Verilen Metin:
━━━━
Dün akşam Antalyaspor Trabzonspor mücadelesini izlemek için televizyonun karşısına geçtiğimde aklıma bir önceki yazımda yazdığım bir cümle geldi:
O cümlede “Trabzonspor etrafında bütün takımlara yaptığını yapıyor. Karadeniz’de tek olma mücadelesi bu. Başka izahı yok. Ama bu günahların bir bedeli vardır ve Trabzonspor bunu ödeyecek” diye yazmıştım.
Rizespor’u 6-0 gibi çok ağır bir yenilgiye uğratan Trabzonspor Antalya’dan belki tarihinin en ağır sillesini yedi ve 7-0 mağlup oldu…
Rizespor’un gardı düşmüş Trabzonspor’un yedeklerinden 6 gol yemesi ne kadar affedilemez bir hata ise, Trabzonspor’un Eto’suz Antalyan 7 gol yemesi ondan daha vahim bir hatadır.
Rizespor galibiyeti sonrası havalara giren ve gelecek için pembe hayaller çizen Hami MANDIRALI yaşanan hezimetin ardından görevden alındı…
Üzüldüm desem koskocaman bir yalan derim.
Allahın adaleti bazen hemen tecelli eder…
Aklımdan geçen bu, saklayamam.
Gülme komşuna gelir başına derler ya, aynen öyle oldu.
━━━━
Sağlanan Girdiler:

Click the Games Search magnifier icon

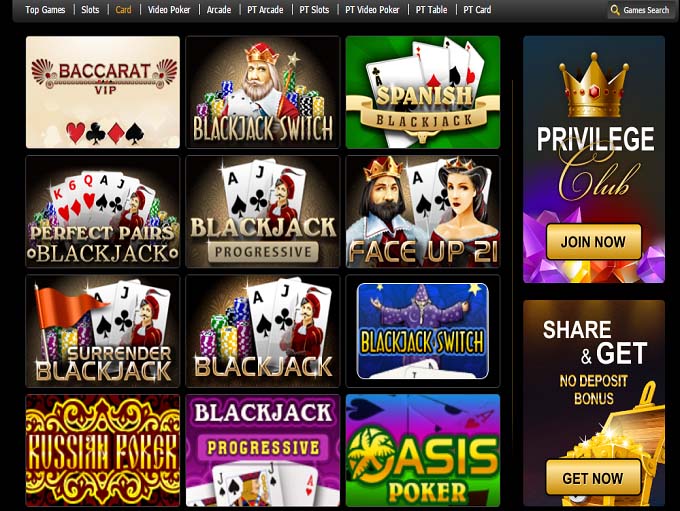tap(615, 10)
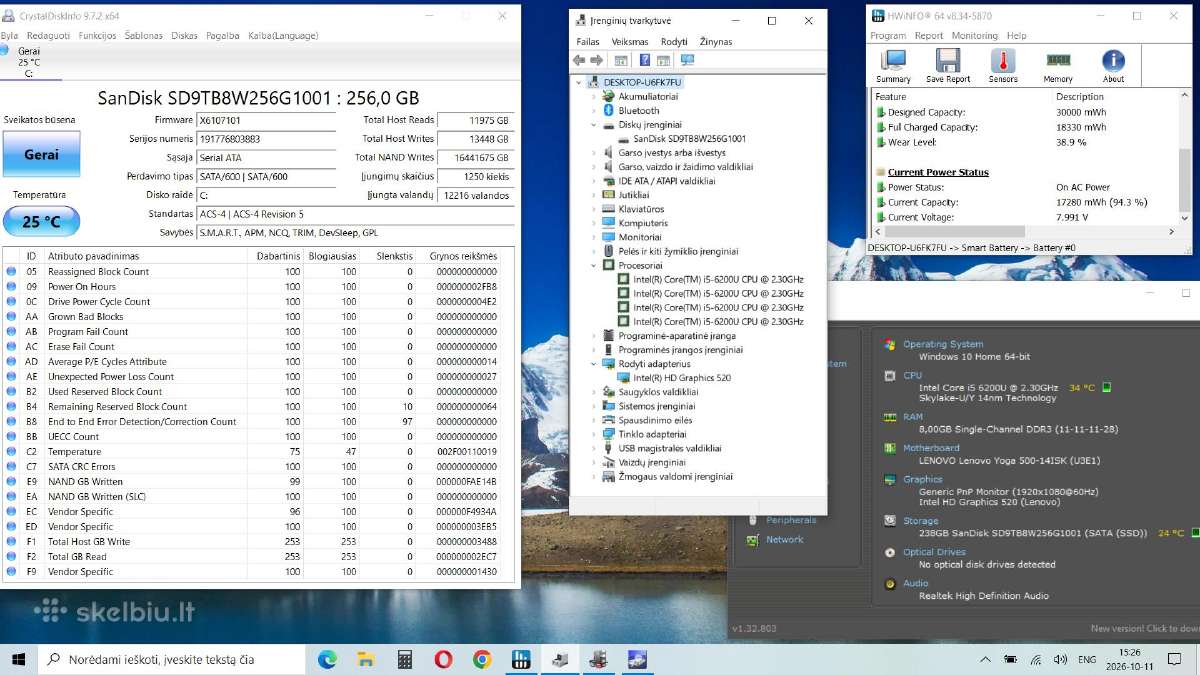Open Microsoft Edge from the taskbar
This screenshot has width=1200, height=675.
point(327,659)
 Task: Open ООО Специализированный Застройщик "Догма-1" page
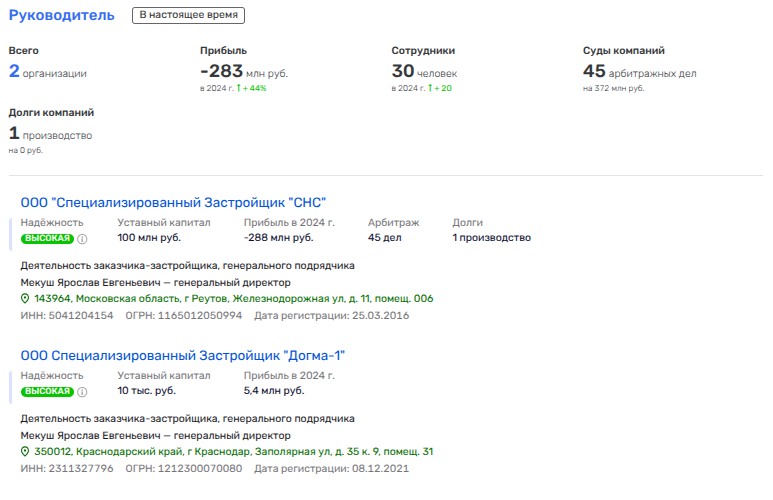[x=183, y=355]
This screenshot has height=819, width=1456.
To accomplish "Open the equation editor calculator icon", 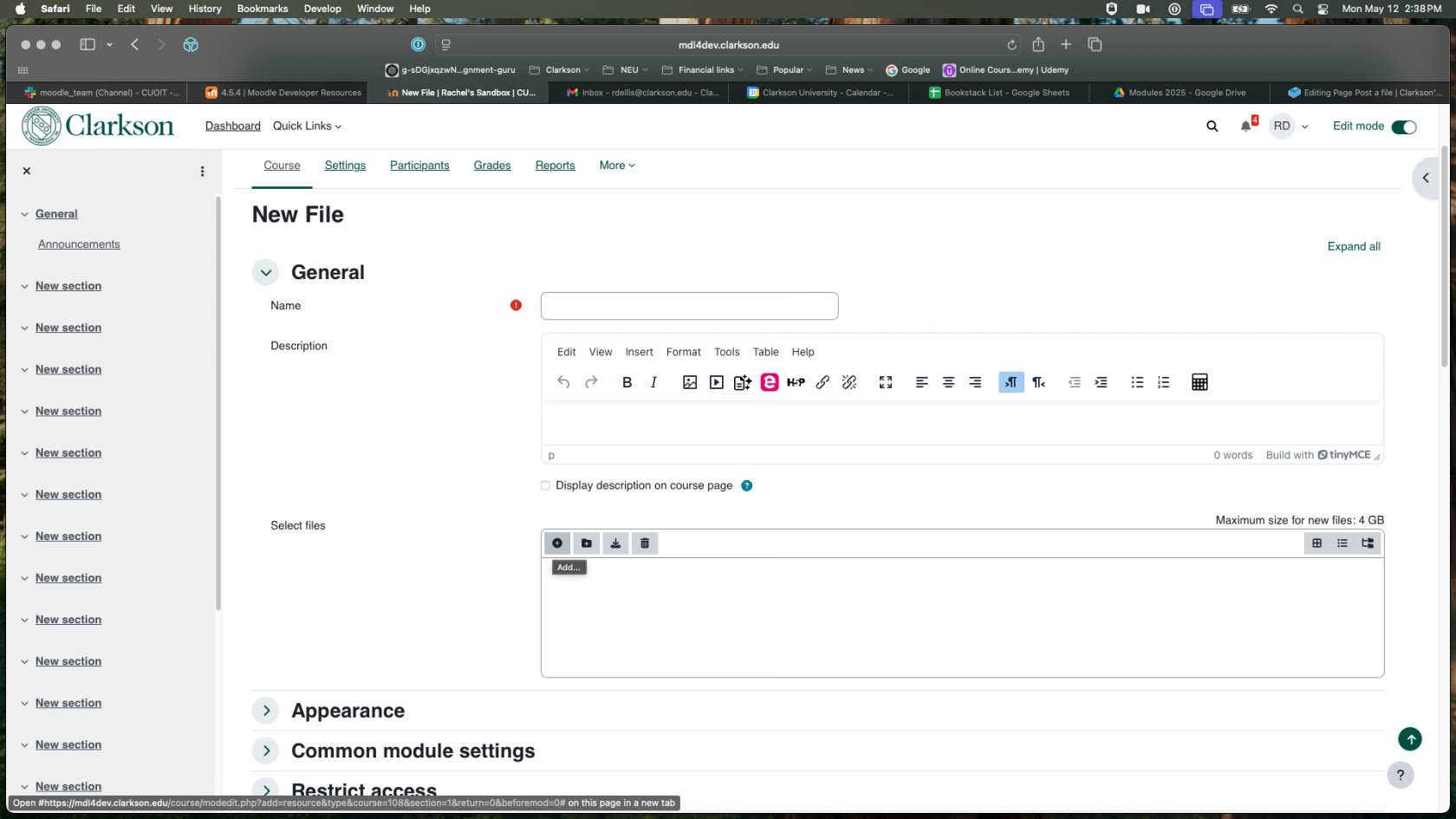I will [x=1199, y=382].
━━━━
Amaç:
Verilen metne göre şu soruları yanıtlayın:
(a) Trabzonspor, Rizespor'u hangi skorla yendi?
(b) Trabzonspor, Antalyaspor karşısında kaç sıfır mağlup oldu?
(c) Antalya'daki yenilginin ardından kim görevden alındı?
Satırlar bu çalışmada hiçbir işe yaramaz.

Alıştırma Çıktısı:
(a) Trabzonspor, Rizespor'u 6-0 yendi.
(b) Trabzonspor, Antalyaspor'a 7-0 mağlup oldu.
(c) Hami MANDIRALI görevden alındı.